从html文件中获取链接
我使用 htmlcleaner 来解析 HTML 文件。这是 html 文件的示例。
.......<div class="name"><a href="http://example.com">Name</a></div>;......
我在代码中使用此构造得到了单词 Name
HtmlCleaner cleaner = new HtmlCleaner();
CleanerProperties props = cleaner.getProperties();
props.setAllowHtmlInsideAttributes(true);
props.setAllowMultiWordAttributes(true);
props.setRecognizeUnicodeChars(true);
props.setOmitComments(true);
rootNode = cleaner.clean(htmlPage);
TagNode linkElements[] = rootNode.getElementsByName("div",true);
for (int i = 0; linkElements != null && i < linkElements.length; i++)
{
String classType = linkElements.getAttributeByName("name");
if (classType != null)
{
if(classType.equals(class)&& classType.equals(CSSClassname)) { linkList.add(linkElements); }
}
System.out.println("TagNode" + linkElements.getText());
linkList.add(linkElements);
}
and then add all of this name's to listview using
TagNode=linkelements.getText().toString()
;
但我不明白如何在我的示例中获取链接。我想获取链接 http://exxample.com 但我不知道该怎么做。
请帮我。我阅读了教程并使用了该功能,但不能。
PS抱歉我的英语不好
I use htmlcleaner to parse HTML files. here is example of an html file.

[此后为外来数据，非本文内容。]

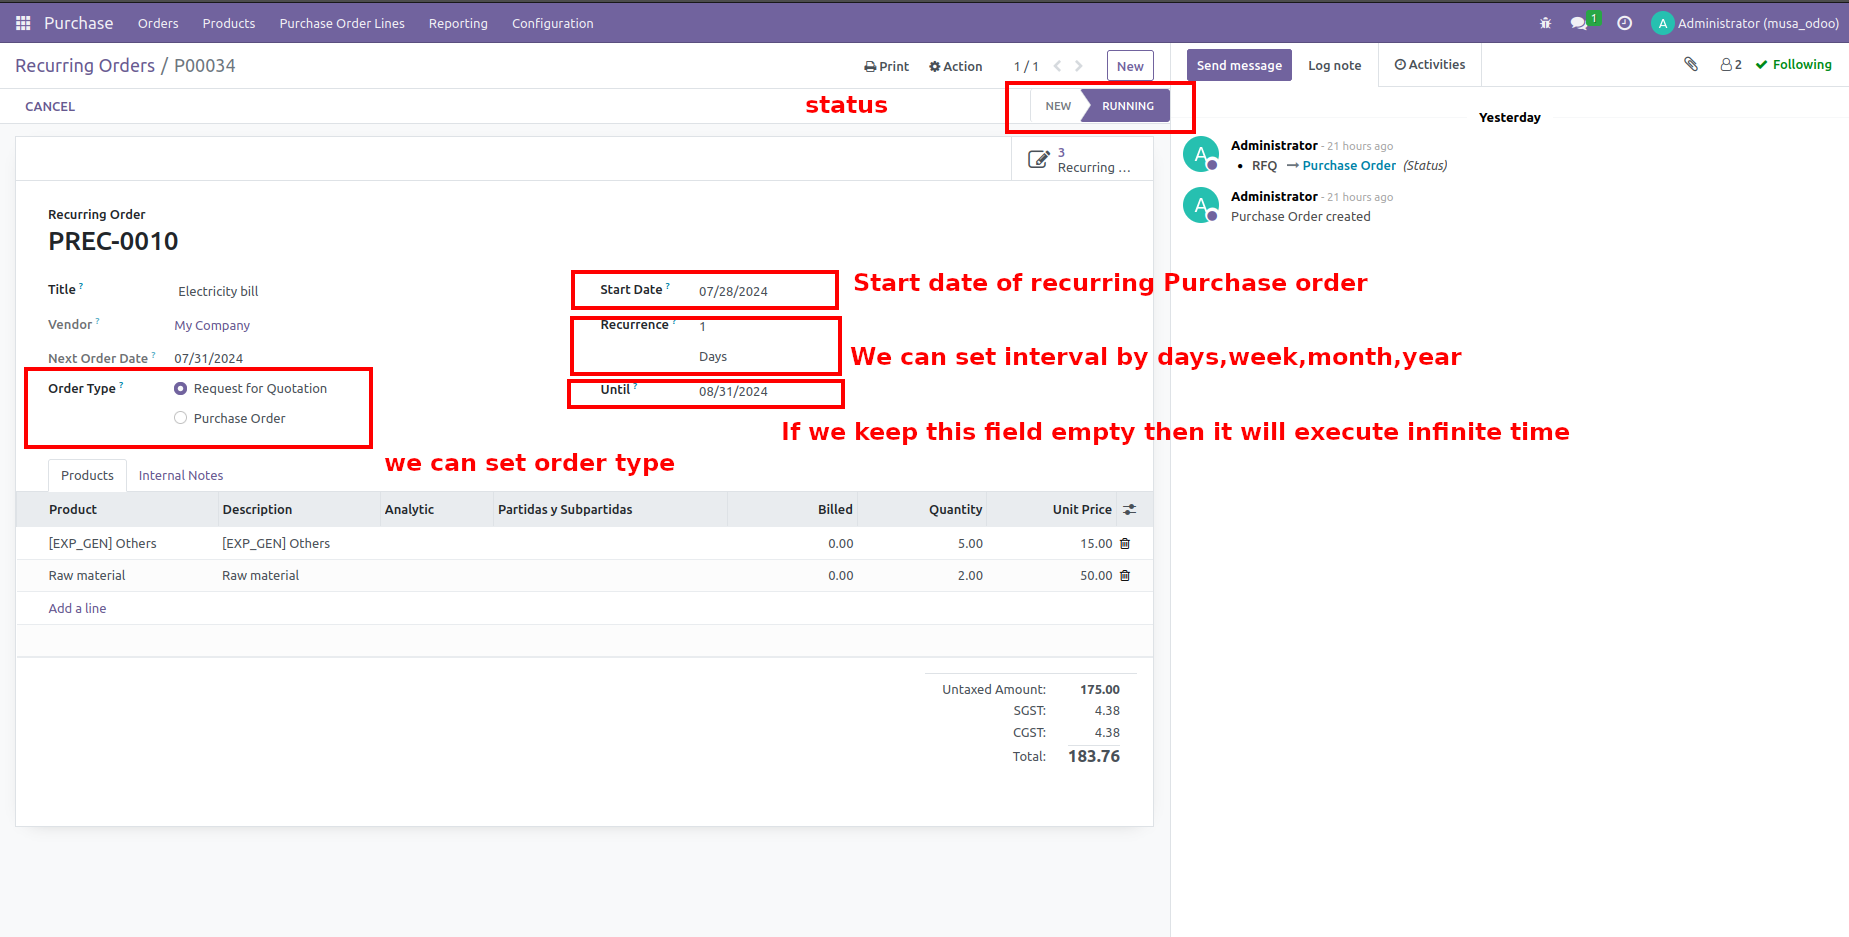The image size is (1849, 937).
Task: Open the debug/bug icon in the top bar
Action: [x=1545, y=22]
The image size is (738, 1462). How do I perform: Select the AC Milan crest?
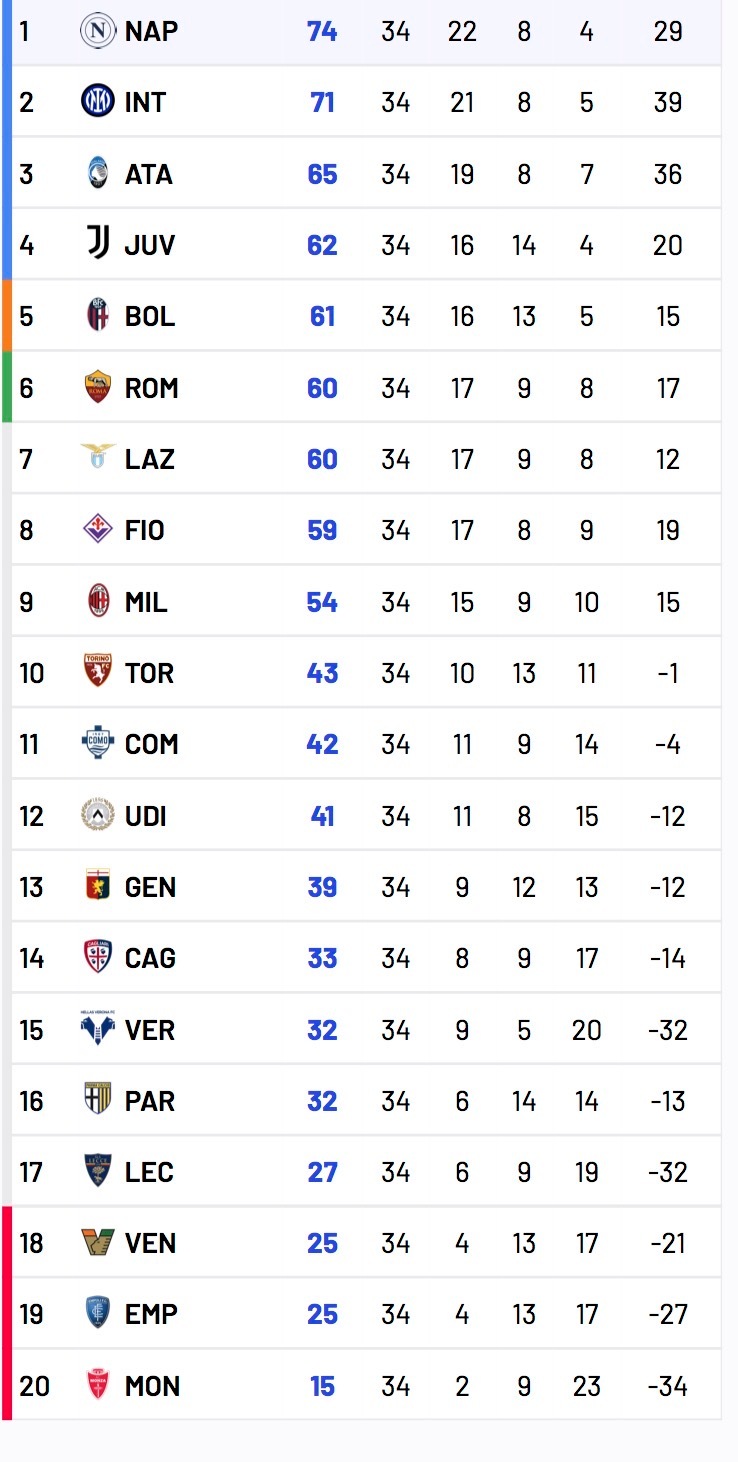98,601
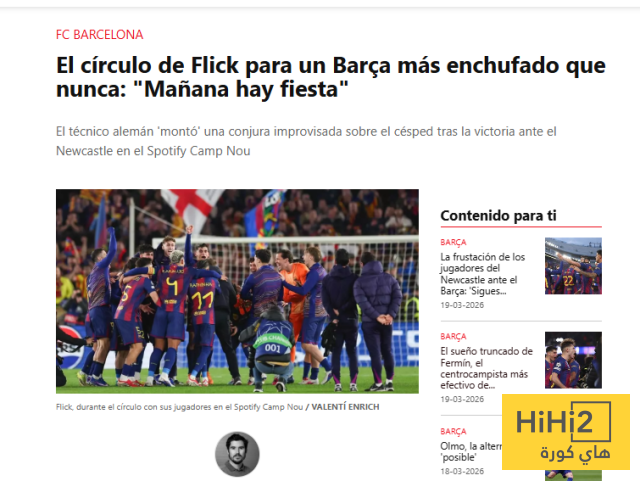Screen dimensions: 640x481
Task: Click the Contenido para ti heading
Action: [498, 216]
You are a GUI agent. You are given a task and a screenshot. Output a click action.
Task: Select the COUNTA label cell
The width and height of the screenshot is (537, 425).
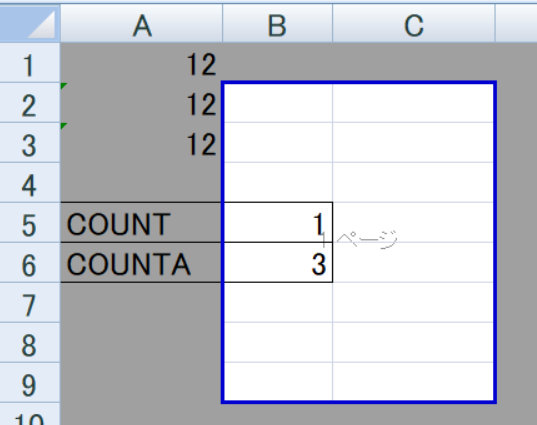(x=141, y=262)
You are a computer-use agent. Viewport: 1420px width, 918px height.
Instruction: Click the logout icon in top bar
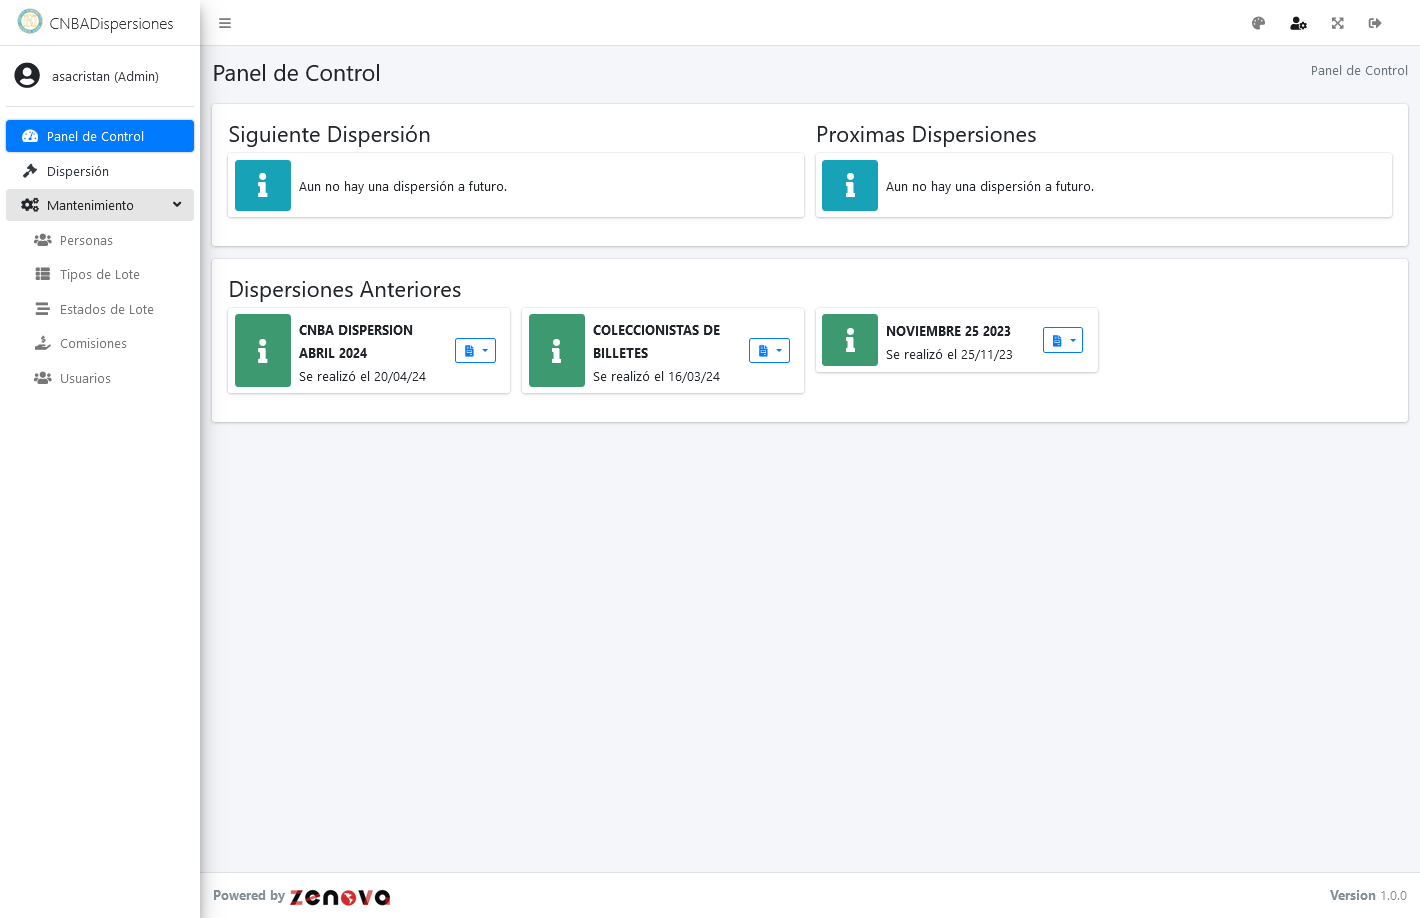point(1375,23)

.......<div class="name"><a href="http://example.com">Name</a></div>;......
I get the word Name
using this construction in my code
HtmlCleaner cleaner = new HtmlCleaner();
CleanerProperties props = cleaner.getProperties();
props.setAllowHtmlInsideAttributes(true);
props.setAllowMultiWordAttributes(true);
props.setRecognizeUnicodeChars(true);
props.setOmitComments(true);
rootNode = cleaner.clean(htmlPage);
TagNode linkElements[] = rootNode.getElementsByName("div",true);
for (int i = 0; linkElements != null && i < linkElements.length; i++)
{
String classType = linkElements.getAttributeByName("name");
if (classType != null)
{
if(classType.equals(class)&& classType.equals(CSSClassname)) { linkList.add(linkElements); }
}
System.out.println("TagNode" + linkElements.getText());
linkList.add(linkElements);
}
and then add all of this name's to listview using
TagNode=linkelements.getText().toString()
;
But I don't understand how I can get the link in my example. I want to get the link http://exxample.com but I don't know what to do.
Please help me. I read the tutorial and used the function but can't.
P.S. Sorry for my bad English
如果你对这篇内容有疑问,欢迎到本站社区发帖提问 参与讨论,获取更多帮助,或者扫码二维码加入 Web 技术交流群。
绑定邮箱获取回复消息
由于您还没有绑定你的真实邮箱,如果其他用户或者作者回复了您的评论,将不能在第一时间通知您!
发布评论
评论(1)
我不使用 HtmlCleaner,但根据 javadoc 你这样做这样:
PS:你发布了明显无法编译的代码
PPS:为什么不使用一些从 html 创建普通 DOM 树的库呢?这样您就可以使用众所周知的 API 来处理已解析的文档。
I don't use HtmlCleaner, but according to the javadoc you do it this way:
P.S.: you posted clearly uncompilable code
P.P.S.: why don't you use some library that creates an ordinary DOM tree from html? This way you'll be able to work with parsed document using a common-known API.